There is a great CNN special about the coral reefs having many species that are extinct elsewhere. They are protecting the reefs from tourists very carefully. I just had to do a quick search to check:



Named for Queen Isabella of Spain 500 years ago by Christopher Columbus, the Gardens of the Queen (Jardines de la Reina) archipelago is a string of hundreds of mangrove-fringed islets and keys stretching over 150 kilometers along Cuba’s southeastern coast. Still nearly devoid of human footprints today, the area is “a window into the Caribbean as it looked in Columbus’ time,” says Dan Whittle, director of EDF’s Cuba program.

In the 1990s, the Cuban government set aside the Gardens as an 850-square-mile marine reserve—the biggest in the Caribbean–as part of a planned island-wide network designed with help from EDF. With commercial fishing and other damaging activities restricted, the area, now a national park, provides a baseline for gauging the health of sea life and habitat in adjacent areas where such activities are not curtailed.

With no inhabitants and only several hundred divers allowed each year, this highly productive, biodiverse area contains some of the most pristine coral reefs left in the Caribbean and remains a haven for fish and other sea life. The reserve has large populations of sea turtles, including hawksbill and green, and an abundance of sharks, huge groupers and thick seagrass meadows—all indicating an ecosystem in balance.

We’re working with our Cuban partners to conduct research and develop management strategies for the Gardens. The reserve, together with the Canarreos archipelago on the southern rim of the Gulf of Batabano, has been proposed as a World Heritage Site. This 500-mile-long stretch, which includes nine protected areas, is the subject of a five-year Global Environmental Facility (GEF) project on ecological reserves and coral reefs.

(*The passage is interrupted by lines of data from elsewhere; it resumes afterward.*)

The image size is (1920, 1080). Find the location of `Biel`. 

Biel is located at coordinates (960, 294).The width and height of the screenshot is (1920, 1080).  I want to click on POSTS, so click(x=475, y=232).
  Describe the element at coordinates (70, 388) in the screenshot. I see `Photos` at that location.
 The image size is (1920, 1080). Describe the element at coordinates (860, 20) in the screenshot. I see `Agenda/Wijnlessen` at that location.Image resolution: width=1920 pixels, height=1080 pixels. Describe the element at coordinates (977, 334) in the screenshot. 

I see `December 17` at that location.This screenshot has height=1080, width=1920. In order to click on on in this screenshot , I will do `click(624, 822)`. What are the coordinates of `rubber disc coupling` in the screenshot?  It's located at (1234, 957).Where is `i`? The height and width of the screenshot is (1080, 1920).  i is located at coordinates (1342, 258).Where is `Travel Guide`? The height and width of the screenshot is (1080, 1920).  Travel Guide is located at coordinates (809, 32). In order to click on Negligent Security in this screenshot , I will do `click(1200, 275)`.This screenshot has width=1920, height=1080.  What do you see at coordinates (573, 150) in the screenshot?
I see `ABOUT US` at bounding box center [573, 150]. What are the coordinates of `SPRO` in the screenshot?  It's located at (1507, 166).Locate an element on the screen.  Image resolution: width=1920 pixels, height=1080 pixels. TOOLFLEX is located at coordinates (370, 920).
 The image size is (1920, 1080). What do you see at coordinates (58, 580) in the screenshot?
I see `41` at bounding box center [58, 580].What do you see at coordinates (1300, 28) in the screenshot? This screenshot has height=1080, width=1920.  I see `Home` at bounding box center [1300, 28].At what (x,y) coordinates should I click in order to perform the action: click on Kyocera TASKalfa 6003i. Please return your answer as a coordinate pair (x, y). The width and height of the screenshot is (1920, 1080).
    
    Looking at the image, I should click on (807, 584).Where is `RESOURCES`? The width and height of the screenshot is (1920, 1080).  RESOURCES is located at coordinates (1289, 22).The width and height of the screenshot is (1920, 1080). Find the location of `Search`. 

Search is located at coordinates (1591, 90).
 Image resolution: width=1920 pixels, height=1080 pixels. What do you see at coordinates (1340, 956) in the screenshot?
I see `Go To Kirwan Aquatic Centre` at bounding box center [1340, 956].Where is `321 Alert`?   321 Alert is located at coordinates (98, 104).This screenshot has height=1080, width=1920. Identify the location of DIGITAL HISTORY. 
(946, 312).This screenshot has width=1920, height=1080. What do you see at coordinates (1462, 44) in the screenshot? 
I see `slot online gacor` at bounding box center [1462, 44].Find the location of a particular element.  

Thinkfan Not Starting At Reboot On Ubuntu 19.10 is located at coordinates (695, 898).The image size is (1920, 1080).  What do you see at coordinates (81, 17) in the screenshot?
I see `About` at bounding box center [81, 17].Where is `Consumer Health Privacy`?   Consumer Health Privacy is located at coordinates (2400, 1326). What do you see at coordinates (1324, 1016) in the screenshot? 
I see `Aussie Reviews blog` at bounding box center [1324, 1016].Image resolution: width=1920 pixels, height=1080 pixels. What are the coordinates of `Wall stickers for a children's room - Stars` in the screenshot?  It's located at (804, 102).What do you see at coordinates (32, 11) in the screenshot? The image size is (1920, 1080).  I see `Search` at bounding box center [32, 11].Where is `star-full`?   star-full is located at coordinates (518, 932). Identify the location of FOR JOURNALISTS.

Pairing marine reserves with incentives for fishermen

Illegal fishing and conflicts with fishermen are major threats to protected areas throughout the Caribbean. In the Gardens, enforcement is a big issue. For cash-strapped Cuba, patrol boats are prohibitively expensive. But, with the right incentives, fishermen can be persuaded to help conserve the resource. For example, by granting fisherman the rights to fish on the edges of protected areas where abundant fish spill over into fishing grounds, they can become partners instead of adversaries.